Friday, September 27, 2002

Purple Haze

I think that I've finally reconciled myself to the new purple M&M's. (I have a lovely little purple, orange, and green design going on right now). The real problem isn't the purple (although if aqua or pink had been chosen, I would have had serious issues). The problem is that there are now 7 colors, not six. Six is a great number, divisible by both 2 and 3, perfect for the consumer who likes to make geometrical designs with her colored snacks. Seven just doesn't work. Now I have to decide whether to throw out a color completely in my patterns, or to try to make do. Since I don't like to descriminate based on color, I end up making more grid-like and pyramidal patterns with 7 colors, rather than my previous circular, flower-like patterns.

Can you tell I'm still "working" on appraisals?

Friday Five

1. What are your favorite ways to relax and unwind? Read, run, spend time outside walking or biking, have a beer or glass of wine

2. What do you do the moment you get home from work/school/errands? First thing is usually to dash into the bathroom (I probably drank a pint of water in the car), then I feed and pet the cat, put everything away, mobile phone and palm in their cradels, hang up purse, etc, then change clothes (if I'm coming from work).

3. What are your favorite aromatherapeutic smells? Lavender and eucalyptus

4. Do you feel more relaxed with a group of friends or hanging out by yourself? As much as I like spending time with friends, I'm more relaxed alone. This is a recent realization, and the reason I don't like going out to lunch durning work. I find that I return from having "done lunch" needing a break. I prefer to eat at my desk and surf the internet, or eat with a book, or go for a walk or run (and then eat at my desk and read/write on the internet). Too much time alone, however, can help a slide into depression.

[WHAT NEEDS TO BE DONE]
In the blog post about the new purple M&M's, which aromatherapeutic smells does the writer name as favorites?

(Item coordinate data)
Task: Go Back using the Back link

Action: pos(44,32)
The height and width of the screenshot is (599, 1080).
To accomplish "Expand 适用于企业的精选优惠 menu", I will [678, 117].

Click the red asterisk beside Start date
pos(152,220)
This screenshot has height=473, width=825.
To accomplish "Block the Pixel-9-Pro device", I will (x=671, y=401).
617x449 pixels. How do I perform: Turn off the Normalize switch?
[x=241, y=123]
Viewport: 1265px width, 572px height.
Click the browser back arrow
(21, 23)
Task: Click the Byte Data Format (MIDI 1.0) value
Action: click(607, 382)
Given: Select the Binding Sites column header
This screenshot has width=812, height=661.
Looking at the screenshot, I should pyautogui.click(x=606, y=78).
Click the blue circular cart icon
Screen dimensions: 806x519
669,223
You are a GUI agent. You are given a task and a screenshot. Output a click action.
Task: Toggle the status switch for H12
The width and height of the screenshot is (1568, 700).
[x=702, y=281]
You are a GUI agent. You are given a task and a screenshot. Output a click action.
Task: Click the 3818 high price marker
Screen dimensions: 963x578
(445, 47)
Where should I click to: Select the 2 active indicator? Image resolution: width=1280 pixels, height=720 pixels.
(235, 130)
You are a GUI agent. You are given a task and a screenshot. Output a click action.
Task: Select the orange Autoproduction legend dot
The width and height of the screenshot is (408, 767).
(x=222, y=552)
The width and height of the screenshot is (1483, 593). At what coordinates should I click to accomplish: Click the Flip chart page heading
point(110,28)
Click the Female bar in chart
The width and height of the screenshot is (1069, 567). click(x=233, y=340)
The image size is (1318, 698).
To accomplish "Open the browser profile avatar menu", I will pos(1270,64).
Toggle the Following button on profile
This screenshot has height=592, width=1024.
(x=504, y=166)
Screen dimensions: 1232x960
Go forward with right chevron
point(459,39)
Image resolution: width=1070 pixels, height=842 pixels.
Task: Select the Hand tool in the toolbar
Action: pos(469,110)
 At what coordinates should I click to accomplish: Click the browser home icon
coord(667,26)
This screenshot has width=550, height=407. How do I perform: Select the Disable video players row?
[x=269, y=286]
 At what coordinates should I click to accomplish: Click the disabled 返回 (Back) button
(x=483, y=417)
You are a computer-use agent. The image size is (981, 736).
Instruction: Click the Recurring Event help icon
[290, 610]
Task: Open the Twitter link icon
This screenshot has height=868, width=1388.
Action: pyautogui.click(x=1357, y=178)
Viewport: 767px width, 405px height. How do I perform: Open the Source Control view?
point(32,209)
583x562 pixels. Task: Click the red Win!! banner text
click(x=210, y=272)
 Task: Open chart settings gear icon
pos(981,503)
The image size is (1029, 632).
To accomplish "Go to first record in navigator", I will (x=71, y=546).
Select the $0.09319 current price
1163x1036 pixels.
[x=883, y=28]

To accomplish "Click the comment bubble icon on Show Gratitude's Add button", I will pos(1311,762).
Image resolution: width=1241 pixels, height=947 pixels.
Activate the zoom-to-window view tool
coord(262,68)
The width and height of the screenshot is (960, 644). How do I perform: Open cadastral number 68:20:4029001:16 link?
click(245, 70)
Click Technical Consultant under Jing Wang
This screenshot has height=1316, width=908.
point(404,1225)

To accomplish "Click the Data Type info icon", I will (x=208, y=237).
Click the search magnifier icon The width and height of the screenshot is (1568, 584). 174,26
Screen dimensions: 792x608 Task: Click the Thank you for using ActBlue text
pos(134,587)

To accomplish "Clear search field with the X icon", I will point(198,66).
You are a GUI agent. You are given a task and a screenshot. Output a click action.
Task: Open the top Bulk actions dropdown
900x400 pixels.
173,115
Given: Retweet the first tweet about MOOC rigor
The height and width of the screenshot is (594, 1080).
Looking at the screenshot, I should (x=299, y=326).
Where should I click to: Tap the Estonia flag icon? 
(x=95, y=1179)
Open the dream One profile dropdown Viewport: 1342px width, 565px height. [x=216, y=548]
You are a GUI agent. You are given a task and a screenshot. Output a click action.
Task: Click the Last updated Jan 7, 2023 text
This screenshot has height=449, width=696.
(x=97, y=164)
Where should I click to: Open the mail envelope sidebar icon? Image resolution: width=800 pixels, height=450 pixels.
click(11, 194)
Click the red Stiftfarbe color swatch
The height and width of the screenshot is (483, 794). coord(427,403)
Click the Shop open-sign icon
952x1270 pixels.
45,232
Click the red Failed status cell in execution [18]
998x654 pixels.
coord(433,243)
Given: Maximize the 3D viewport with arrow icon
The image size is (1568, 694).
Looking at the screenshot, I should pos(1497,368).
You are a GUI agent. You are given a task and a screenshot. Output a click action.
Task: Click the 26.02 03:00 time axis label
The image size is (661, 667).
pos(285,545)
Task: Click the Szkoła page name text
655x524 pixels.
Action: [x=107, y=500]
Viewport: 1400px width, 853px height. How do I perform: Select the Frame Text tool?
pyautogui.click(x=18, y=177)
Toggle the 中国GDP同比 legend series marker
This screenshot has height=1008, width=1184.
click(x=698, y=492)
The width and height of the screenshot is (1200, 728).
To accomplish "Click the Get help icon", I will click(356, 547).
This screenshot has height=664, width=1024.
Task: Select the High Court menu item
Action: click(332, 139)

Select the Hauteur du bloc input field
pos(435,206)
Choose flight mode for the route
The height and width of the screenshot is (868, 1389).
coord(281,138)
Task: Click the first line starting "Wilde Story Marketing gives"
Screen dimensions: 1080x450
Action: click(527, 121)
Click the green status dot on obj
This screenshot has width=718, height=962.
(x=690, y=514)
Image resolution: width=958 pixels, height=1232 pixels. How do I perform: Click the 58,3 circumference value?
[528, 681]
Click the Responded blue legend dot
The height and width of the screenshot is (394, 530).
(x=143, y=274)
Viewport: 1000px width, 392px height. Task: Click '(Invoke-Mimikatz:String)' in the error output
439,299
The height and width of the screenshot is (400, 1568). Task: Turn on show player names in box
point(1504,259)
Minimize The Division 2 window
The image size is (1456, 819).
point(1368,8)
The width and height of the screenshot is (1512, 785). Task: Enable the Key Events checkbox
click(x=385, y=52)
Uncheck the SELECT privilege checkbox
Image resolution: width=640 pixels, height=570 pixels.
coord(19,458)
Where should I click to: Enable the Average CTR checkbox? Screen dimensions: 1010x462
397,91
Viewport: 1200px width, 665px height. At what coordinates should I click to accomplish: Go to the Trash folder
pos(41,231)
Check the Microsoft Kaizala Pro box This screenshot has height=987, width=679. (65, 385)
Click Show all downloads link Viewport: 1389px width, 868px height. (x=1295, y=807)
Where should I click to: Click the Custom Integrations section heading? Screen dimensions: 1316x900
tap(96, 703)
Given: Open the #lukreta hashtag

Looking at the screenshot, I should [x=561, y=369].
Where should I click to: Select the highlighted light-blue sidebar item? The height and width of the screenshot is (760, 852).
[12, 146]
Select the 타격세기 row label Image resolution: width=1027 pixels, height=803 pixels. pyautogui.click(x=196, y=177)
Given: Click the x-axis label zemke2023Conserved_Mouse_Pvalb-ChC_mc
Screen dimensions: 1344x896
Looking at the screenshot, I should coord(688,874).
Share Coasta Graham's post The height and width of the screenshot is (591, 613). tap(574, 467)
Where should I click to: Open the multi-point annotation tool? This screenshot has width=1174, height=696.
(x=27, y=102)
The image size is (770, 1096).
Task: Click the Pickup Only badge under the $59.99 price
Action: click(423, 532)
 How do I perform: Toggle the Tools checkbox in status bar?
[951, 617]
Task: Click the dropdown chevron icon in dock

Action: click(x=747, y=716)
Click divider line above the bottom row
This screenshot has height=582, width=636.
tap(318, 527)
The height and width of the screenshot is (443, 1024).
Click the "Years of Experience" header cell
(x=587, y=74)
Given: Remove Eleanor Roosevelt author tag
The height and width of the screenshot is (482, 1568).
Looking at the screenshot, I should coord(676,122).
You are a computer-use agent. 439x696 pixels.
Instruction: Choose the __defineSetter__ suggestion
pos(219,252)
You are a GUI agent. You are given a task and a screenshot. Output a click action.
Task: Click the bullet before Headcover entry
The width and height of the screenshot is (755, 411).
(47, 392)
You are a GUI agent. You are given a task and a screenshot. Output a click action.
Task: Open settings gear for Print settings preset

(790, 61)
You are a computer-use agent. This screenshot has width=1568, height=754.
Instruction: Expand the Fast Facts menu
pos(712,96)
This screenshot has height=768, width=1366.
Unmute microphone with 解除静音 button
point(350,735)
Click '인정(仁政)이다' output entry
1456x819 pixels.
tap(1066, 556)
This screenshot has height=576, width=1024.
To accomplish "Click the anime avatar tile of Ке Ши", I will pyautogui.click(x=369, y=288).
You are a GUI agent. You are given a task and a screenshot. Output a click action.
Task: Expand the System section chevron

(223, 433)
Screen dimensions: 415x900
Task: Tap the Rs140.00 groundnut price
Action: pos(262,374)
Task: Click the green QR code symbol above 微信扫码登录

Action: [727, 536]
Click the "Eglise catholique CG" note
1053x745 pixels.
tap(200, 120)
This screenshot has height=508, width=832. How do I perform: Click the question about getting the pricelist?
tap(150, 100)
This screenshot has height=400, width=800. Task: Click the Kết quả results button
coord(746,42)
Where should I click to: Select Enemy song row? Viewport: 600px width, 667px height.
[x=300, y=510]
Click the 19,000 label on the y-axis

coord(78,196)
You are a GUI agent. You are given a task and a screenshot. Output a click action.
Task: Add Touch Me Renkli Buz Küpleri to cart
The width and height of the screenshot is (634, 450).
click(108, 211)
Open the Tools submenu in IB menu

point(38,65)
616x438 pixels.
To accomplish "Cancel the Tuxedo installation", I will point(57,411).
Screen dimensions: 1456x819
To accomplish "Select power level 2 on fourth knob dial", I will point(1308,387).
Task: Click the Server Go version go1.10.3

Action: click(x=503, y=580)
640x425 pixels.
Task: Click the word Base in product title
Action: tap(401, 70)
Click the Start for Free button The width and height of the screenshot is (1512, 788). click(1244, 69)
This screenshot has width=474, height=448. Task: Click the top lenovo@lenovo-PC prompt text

[SOLVED PROBLEM]
Lavender and eucalyptus.